Celia asks Isabelle how to be “lesbionic” on “Weeds”


Weeds is a show you probably shouldn’t watch if you’re the type of person who doesn’t like to "go there," because, my darlings, this show not only lives there, it has redefined what "there" is — and that is why this show is so awesome.

Weeds is known for its flawed characters and for pushing those flaws to the limit, but every so often, a glimmer of humanity manages to shine through their dysfunctional exteriors, except in the case of Celia Hodes (Elizabeth Perkins), who stands out from the pack by having absolutely no redeeming qualities whatsoever.

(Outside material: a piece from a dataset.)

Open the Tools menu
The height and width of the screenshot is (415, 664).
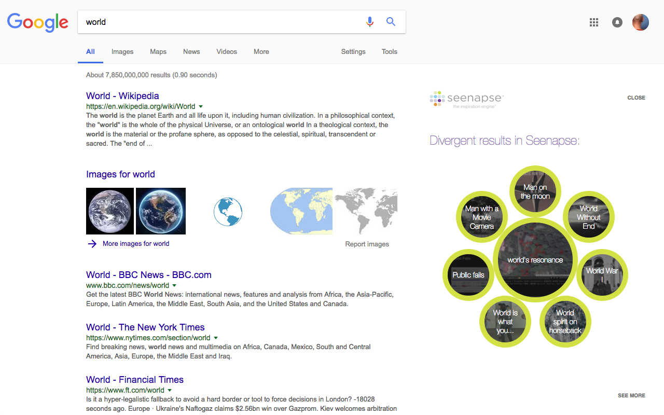389,51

The terminally bored Celia, whose life is now on the upswing after she hatched a plan to bundle pot with makeup at her job as a cosmetics saleswoman, is looking for an outlet. That outlet has presented itself as a sexually aggressive female admirer, cosmetic line owner Raylene Reynolds (Jamie Denbo), whose signature line is, “My nipples are hard, and my lady is wet because success turns me on!”

On this week’s episode, when Raylene finds out that Celia has been moving mountains of her "You’re Pretty" cosmetics line, she informs Celia that she is "wetter than a slaughterhouse floor" and proceeds to prove her point by grabbing Celia’s hand and shoving it where the sun don’t shine.

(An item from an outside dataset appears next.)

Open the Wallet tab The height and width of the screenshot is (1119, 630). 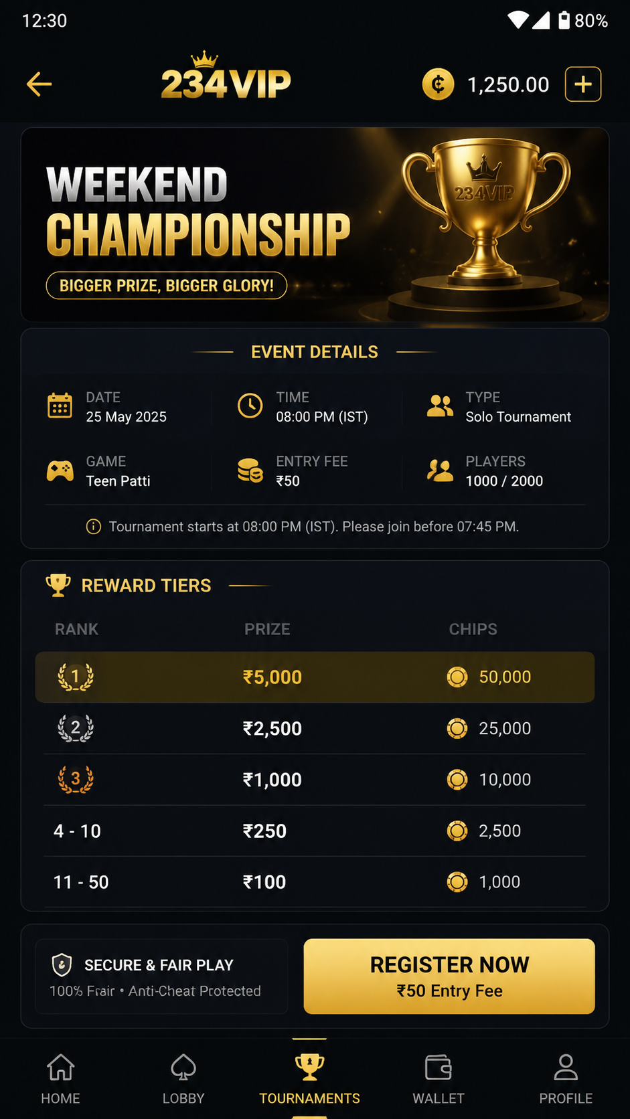[439, 1079]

Celia, so far inexperienced in lady love, now finds herself in desperate need of advice on how to proceed, so she makes nicey-nice with her out teenage daughter Isabelle (Allie Grant), who she usually uses as a punching bag. Celia takes her out to a hair salon in order to extract information on the fine art of lesbian sex.

"Tell me a little about being lesbionic," Celia says to her horrified daughter.

Not recognizing — or rather, recognizing but ignoring — Isabelle’s obvious discomfort, she continues: "Was [kissing a girl] a good soft, like a puppy? Or was it a bad soft, like rotten fruit? Oh god. Oh! Am I going to have to get a strap-on?"


Later on, Celia and Raylene return from a day of shopping, whereupon they throw themselves at each other, salivating like rabid animals.

Then the ever-so-tactful Celia blurts out, "So, strap-on: How does that work?"

(Come on, Celia, don’t you know you’re supposed to save that for the second date?)

"Don’t worry honey. We’ll get to that," purrs Raylene as she sashays away, leaving Celia standing alone in the hallway with a confused expression on her face.

Here’s a hint, lady: It works by sticking it where you think you’re supposed to stick it. It’s not rocket science.

So there you have it. We might see Celia and Raylene romp around with penetrative sex toys, which I expect to be a revolting train wreck. I expect nothing less, or else Weeds will have failed in its mission of perfecting the art of deliciously twisted cringe humor.